DOCUMENT EXCERPT:
A native of Merv in central Asia, al-Samʿānī's formal education began at the age of two under the tutelage first of his father and then of his uncles. He travelled widely throughout his life in search of learning. He composed over 50 works, but many are lost. His magnum opus is the Kitāb al-Ansāb, a vast biographical dictionary of scholars with over 10,000 entries.

==Life==
A long but incomplete genealogy of ʿAbd al-Karīm al-Samʿānī is known. He belonged to the Samʿān (Note: or Simʿān) branch of the Arab tribe of Tamīm. He was born in Merv on 10 February 1113. His grandfather, Abu ʾl-Muẓaffar Manṣūr (died 1096), had switched from the Ḥanafī to the Shāfiʿī school of law, and his father, Abū Bakr Muḥammad (born 1074), was an authority on Shāfiʿiyya, ḥadīth and preaching, who took the two-year-old ʿAbd al-Karīm with him to lectures on ḥadīth. In 1115, the young ʿAbd al-Karīm accompanied his father and elder brother to Nīshāpūr for further training in ḥadīth. His father died shortly after returning to Merv in 1116, and entrusted his son to his two brothers.

Under his uncles' guidance, ʿAbd al-Karīm studied adab (etiquette), ʿarabiyya (Arabic language and literature), fiqh (jurisprudence) and the Qurʾān. He began his formal ṭalab al-ʿilm (search for knowledge) (Note: i.e., the path to receiving ijāza, authorization to teach) when he was not yet twenty years old. Accompanied by his uncle Aḥmad al-Samʿānī, he went to Nīshāpūr to study the Ṣaḥīḥ of Muslim ibn al-Ḥajjāj. He also studied in Ṭūs.

GIVEN RECORDS:
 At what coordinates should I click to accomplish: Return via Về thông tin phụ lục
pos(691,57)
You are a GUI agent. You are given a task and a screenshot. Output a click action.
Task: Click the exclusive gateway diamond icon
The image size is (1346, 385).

OBJECTIVES:
[1] In the al-Samʿānī biography, on what date was ʿAbd al-Karīm al-Samʿānī born?
[2] Duplicate the passage of the al-Samʿānī biography starting with "Under his uncles'" and going on through "studied in Ṭūs.".

WRITTEN ANSWERS:
[1] 10 February 1113

[2]
Under his uncles' guidance, ʿAbd al-Karīm studied adab (etiquette), ʿarabiyya (Arabic language and literature), fiqh (jurisprudence) and the Qurʾān. He began his formal ṭalab al-ʿilm (search for knowledge) (Note: i.e., the path to receiving ijāza, authorization to teach) when he was not yet twenty years old. Accompanied by his uncle Aḥmad al-Samʿānī, he went to Nīshāpūr to study the Ṣaḥīḥ of Muslim ibn al-Ḥajjāj. He also studied in Ṭūs.